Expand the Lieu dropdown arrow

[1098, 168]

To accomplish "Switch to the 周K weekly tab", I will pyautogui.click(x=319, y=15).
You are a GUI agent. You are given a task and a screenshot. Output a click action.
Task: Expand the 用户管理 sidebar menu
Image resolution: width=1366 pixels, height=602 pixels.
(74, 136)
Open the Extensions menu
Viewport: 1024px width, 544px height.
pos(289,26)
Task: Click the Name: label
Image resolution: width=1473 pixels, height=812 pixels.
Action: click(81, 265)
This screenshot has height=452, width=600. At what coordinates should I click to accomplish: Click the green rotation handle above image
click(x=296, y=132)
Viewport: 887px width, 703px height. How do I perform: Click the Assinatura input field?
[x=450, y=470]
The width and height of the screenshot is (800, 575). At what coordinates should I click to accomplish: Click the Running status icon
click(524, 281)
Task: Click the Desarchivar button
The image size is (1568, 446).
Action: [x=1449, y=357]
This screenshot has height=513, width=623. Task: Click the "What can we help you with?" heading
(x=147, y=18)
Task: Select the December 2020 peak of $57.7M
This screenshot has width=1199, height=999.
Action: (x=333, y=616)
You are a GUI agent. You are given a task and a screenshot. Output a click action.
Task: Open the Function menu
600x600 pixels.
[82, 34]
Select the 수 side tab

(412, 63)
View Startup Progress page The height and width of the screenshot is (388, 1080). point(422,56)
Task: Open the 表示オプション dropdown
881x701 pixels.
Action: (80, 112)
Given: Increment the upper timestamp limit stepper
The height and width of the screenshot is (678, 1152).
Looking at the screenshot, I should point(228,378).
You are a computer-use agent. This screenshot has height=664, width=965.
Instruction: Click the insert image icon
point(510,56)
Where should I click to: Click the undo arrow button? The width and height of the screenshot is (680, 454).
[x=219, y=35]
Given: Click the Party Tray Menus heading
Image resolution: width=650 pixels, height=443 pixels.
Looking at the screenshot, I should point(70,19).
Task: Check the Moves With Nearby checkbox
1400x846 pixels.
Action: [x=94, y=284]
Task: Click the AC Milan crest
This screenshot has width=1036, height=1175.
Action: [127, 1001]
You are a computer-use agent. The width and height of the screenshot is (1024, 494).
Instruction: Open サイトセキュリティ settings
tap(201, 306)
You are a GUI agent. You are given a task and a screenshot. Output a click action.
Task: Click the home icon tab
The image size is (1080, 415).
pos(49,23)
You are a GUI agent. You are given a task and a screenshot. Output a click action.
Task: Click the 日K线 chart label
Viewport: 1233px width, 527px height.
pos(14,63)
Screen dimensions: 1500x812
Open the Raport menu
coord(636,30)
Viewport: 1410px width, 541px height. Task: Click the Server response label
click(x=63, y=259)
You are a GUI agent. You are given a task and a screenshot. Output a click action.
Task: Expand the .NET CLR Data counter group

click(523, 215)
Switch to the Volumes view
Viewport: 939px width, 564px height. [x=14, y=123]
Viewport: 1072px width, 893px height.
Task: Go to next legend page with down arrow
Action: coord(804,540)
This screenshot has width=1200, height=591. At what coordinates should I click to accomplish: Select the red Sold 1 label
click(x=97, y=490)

■ **Work to be completed**: Your task is to return the full listing exactly as it was given.

■ **Task response**:
Expand the Lieu dropdown arrow

[1098, 168]

To accomplish "Switch to the 周K weekly tab", I will pyautogui.click(x=319, y=15).
You are a GUI agent. You are given a task and a screenshot. Output a click action.
Task: Expand the 用户管理 sidebar menu
Image resolution: width=1366 pixels, height=602 pixels.
(74, 136)
Open the Extensions menu
Viewport: 1024px width, 544px height.
pos(289,26)
Task: Click the Name: label
Image resolution: width=1473 pixels, height=812 pixels.
Action: click(81, 265)
This screenshot has height=452, width=600. At what coordinates should I click to accomplish: Click the green rotation handle above image
click(x=296, y=132)
Viewport: 887px width, 703px height. How do I perform: Click the Assinatura input field?
[x=450, y=470]
The width and height of the screenshot is (800, 575). At what coordinates should I click to accomplish: Click the Running status icon
click(524, 281)
Task: Click the Desarchivar button
The image size is (1568, 446).
Action: [x=1449, y=357]
This screenshot has height=513, width=623. Task: Click the "What can we help you with?" heading
(x=147, y=18)
Task: Select the December 2020 peak of $57.7M
This screenshot has width=1199, height=999.
Action: (x=333, y=616)
You are a GUI agent. You are given a task and a screenshot. Output a click action.
Task: Open the Function menu
600x600 pixels.
[82, 34]
Select the 수 side tab

(412, 63)
View Startup Progress page The height and width of the screenshot is (388, 1080). point(422,56)
Task: Open the 表示オプション dropdown
881x701 pixels.
Action: (80, 112)
Given: Increment the upper timestamp limit stepper
The height and width of the screenshot is (678, 1152).
Looking at the screenshot, I should point(228,378).
You are a computer-use agent. This screenshot has height=664, width=965.
Instruction: Click the insert image icon
point(510,56)
Where should I click to: Click the undo arrow button? The width and height of the screenshot is (680, 454).
[x=219, y=35]
Given: Click the Party Tray Menus heading
Image resolution: width=650 pixels, height=443 pixels.
Looking at the screenshot, I should point(70,19).
Task: Check the Moves With Nearby checkbox
1400x846 pixels.
Action: [x=94, y=284]
Task: Click the AC Milan crest
This screenshot has width=1036, height=1175.
Action: [127, 1001]
You are a computer-use agent. The width and height of the screenshot is (1024, 494).
Instruction: Open サイトセキュリティ settings
tap(201, 306)
You are a GUI agent. You are given a task and a screenshot. Output a click action.
Task: Click the home icon tab
The image size is (1080, 415).
pos(49,23)
You are a GUI agent. You are given a task and a screenshot. Output a click action.
Task: Click the 日K线 chart label
Viewport: 1233px width, 527px height.
pos(14,63)
Screen dimensions: 1500x812
Open the Raport menu
coord(636,30)
Viewport: 1410px width, 541px height. Task: Click the Server response label
click(x=63, y=259)
You are a GUI agent. You are given a task and a screenshot. Output a click action.
Task: Expand the .NET CLR Data counter group

click(523, 215)
Switch to the Volumes view
Viewport: 939px width, 564px height. [x=14, y=123]
Viewport: 1072px width, 893px height.
Task: Go to next legend page with down arrow
Action: coord(804,540)
This screenshot has width=1200, height=591. At what coordinates should I click to accomplish: Select the red Sold 1 label
click(x=97, y=490)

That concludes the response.